Except as may be required in order for a party to comply with applicable laws, rules, or regulations or to enable a party to comply with this Agreement, or necessary for Wytec International or the Buyer to prepare and disseminate any private or public placements of its securities or to communicate with its shareholders, no press release, notice to any third party or other publicity concerning the transactions contemplated by this Agreement will be issued, given or otherwise disseminated without the prior approval of each of the parties hereto; provided, however, that such approval will not be unreasonably withheld.

25.            Termination.

Any party may terminate this Agreement upon the occurrence of any of the following events prior to the Closing:

(a)           The mutual written agreement of each of the parties to this Agreement.

(b)           The failure of the Closing to occur by November 15, 2011, unless such date is extended by the mutual written agreement of the parties to this Agreement.

(c)           A material breach of this Agreement by one or more parties hereto and the failure of the breaching party or parties to cure the breach within ten (10) days after delivery of written notice of the breach to them by any of the other parties to this Agreement.
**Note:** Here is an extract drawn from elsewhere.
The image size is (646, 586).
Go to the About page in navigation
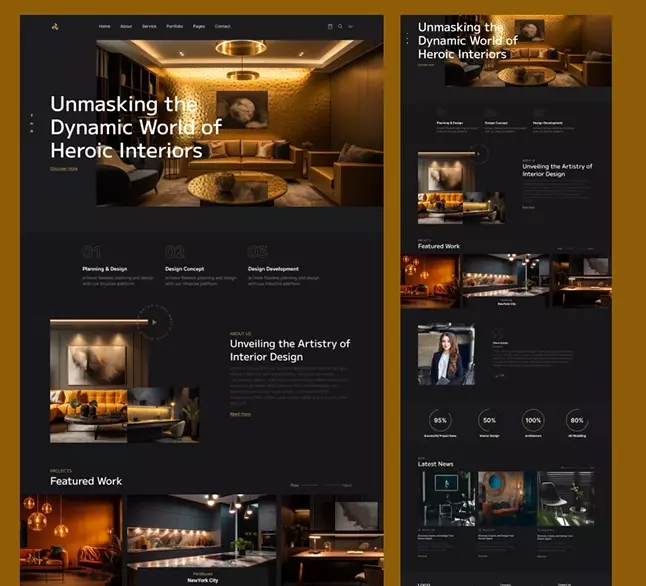126,26
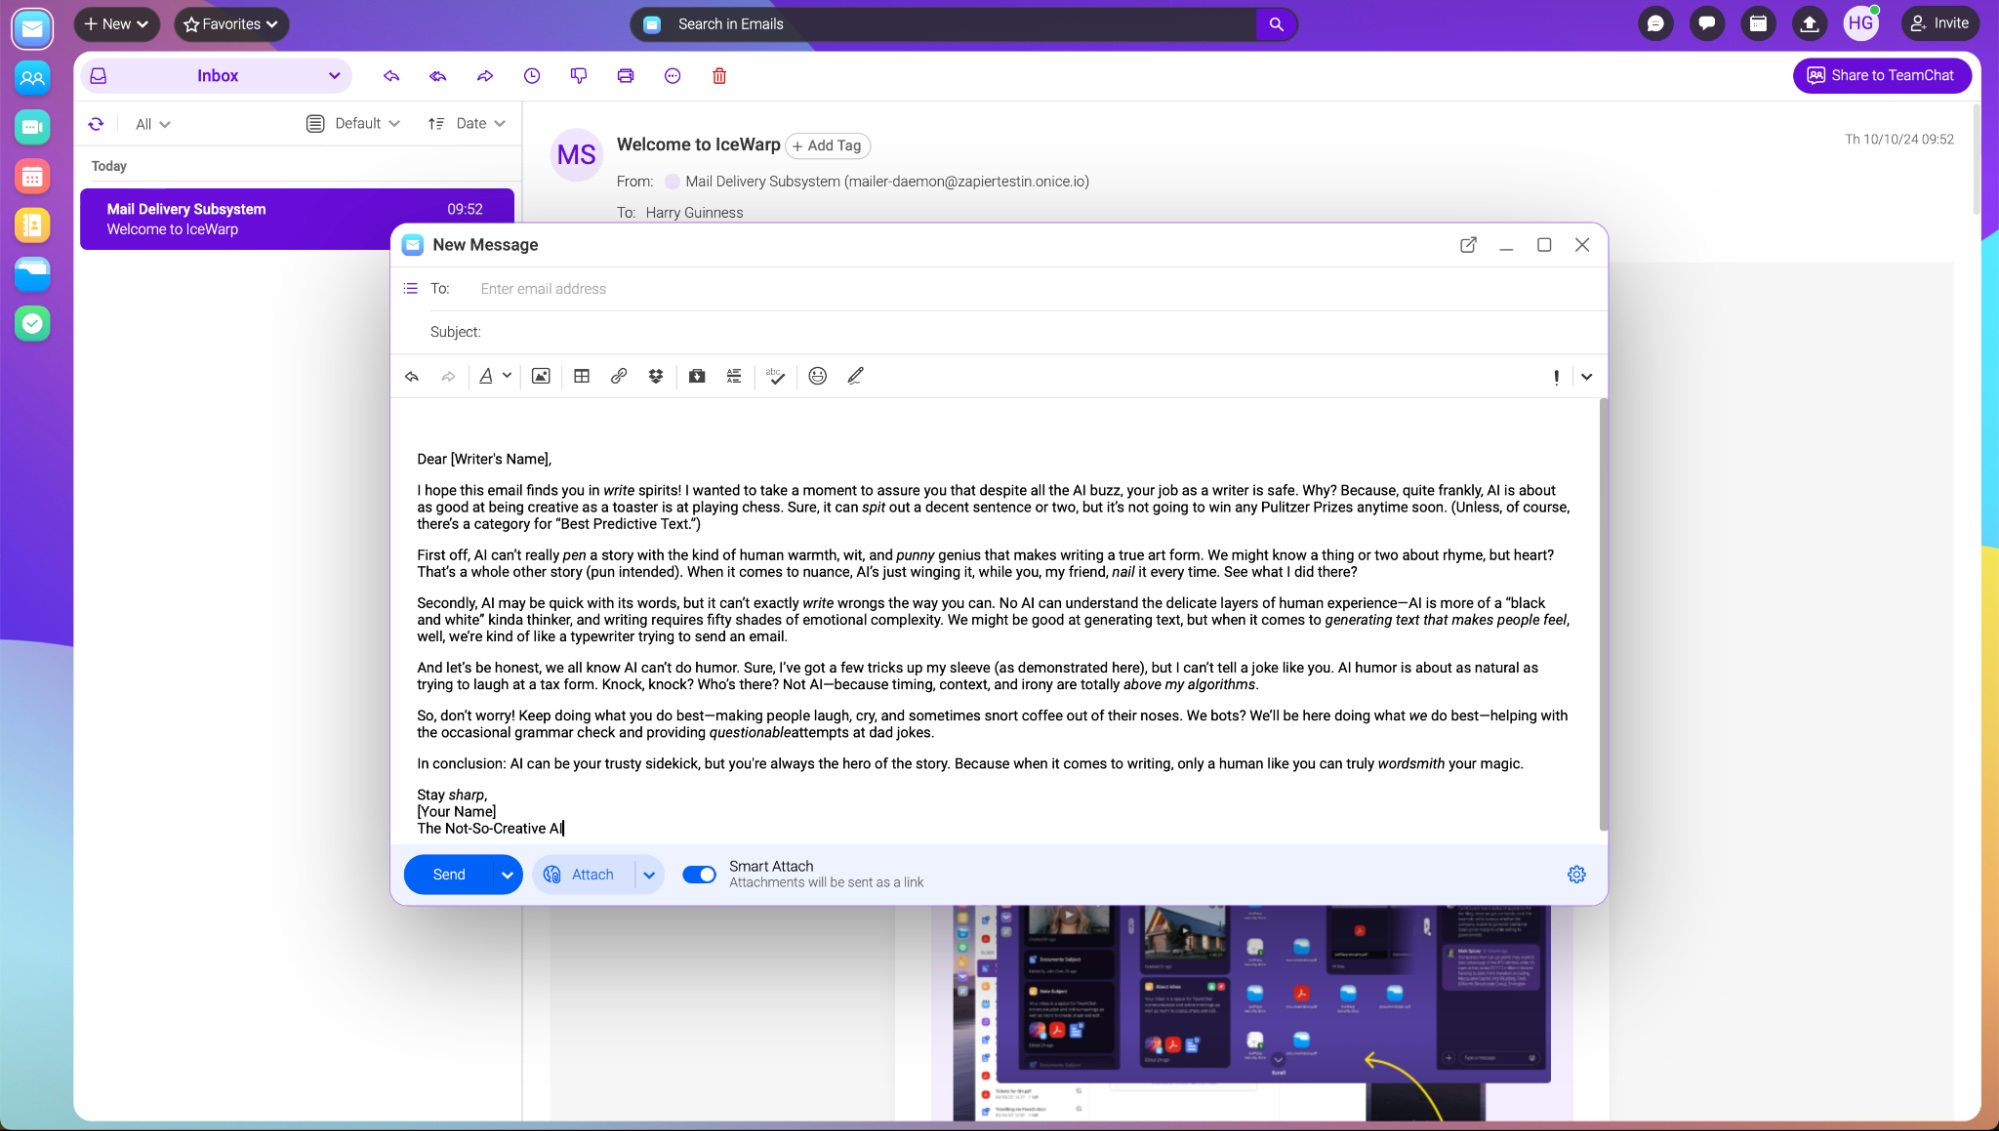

Upon a valid termination of this Agreement, none of the parties shall have any further obligation to the other parties under this Agreement, except as provided in Section 12 of this Agreement, and provided further, that the Confidentiality Agreement, dated June 24, 2011, by and between Wytec International and the Buyer, will remain in full force and effect.


 
14

 

 
IN WITNESS WHEREOF , this Agreement has been entered into as of the date first above written.
 

Wytec International:
WYTEC INTERNATIONAL, INC., a Nevada corporation
 
       
 
By:
/s/ Val Westergard  
   
Val Westergard, Chief Executive Officer
 
       
       
 
Buyer:
COMPETITIVE COMPANIES, INC. , a Nevada corporation
 
       
 
By:
/s/ William Gray  
   
William Gray, Chief Executive Officer
 
       
       

Seller:    MEDIAG3, INC., a Delaware corporation  
       
 
By:
/s/ Val Westergard,  
    Val Westergard, Chief Executive Officer  
       
       

 
 
 
 
 
 
 
 
15

 

 
 
 
 
 
 
 
 
 
 
EXHIBIT A

Seller Warrant
 
 
 
 
 
 
 
 
 

 




 
16

 
 

 
EXHIBIT B

Patents

Wytec owns the following five U.S. patents:

 
·
U.S. Patent No. 5,875,396
issued 23 February 1999. Foreign counterpart applications pending in international jurisdictions. Title:  Multichannel Radio Frequency Transmission System to Deliver Wideband Digital Data Into Independent Sectorized Service Areas .
 
 
·
U.S. Patent No. 5,923,229
issued 13 July 1999. Foreign counterpart applications pending in international jurisdictions. Title:  Simultaneous Polarization and Frequency Filtering of Transmitter and Receiver Signals in Single Antenna Systems .
 
 
·
U.S. Patent No. 5,914,620
issued 22 June 1999. Foreign counterpart applications pending in international jurisdictions. Title:  Frequency Doubling of a Quadrature-Amplitude Modulated Signal Using a Frequency Multiplier.
 
 
·
U.S. Patent No. 6,041,219
issued on 21 March 2000. Foreign counterpart applications pending in international jurisdictions. Title:  Integrated Orthogonal Mode Transducer/Filter Design For Microwave Frequency-Domain.
 
 
·
US Patent Number 6,243,427
issued on 5 June 2001. Foreign counterpart applications pending in international jurisdictions. Title: Multichannel Radio Frequency Transmission System to Deliver Wideband Digital Data Into Independent Sectorized Service Areas (Staggered QPSK Modulation).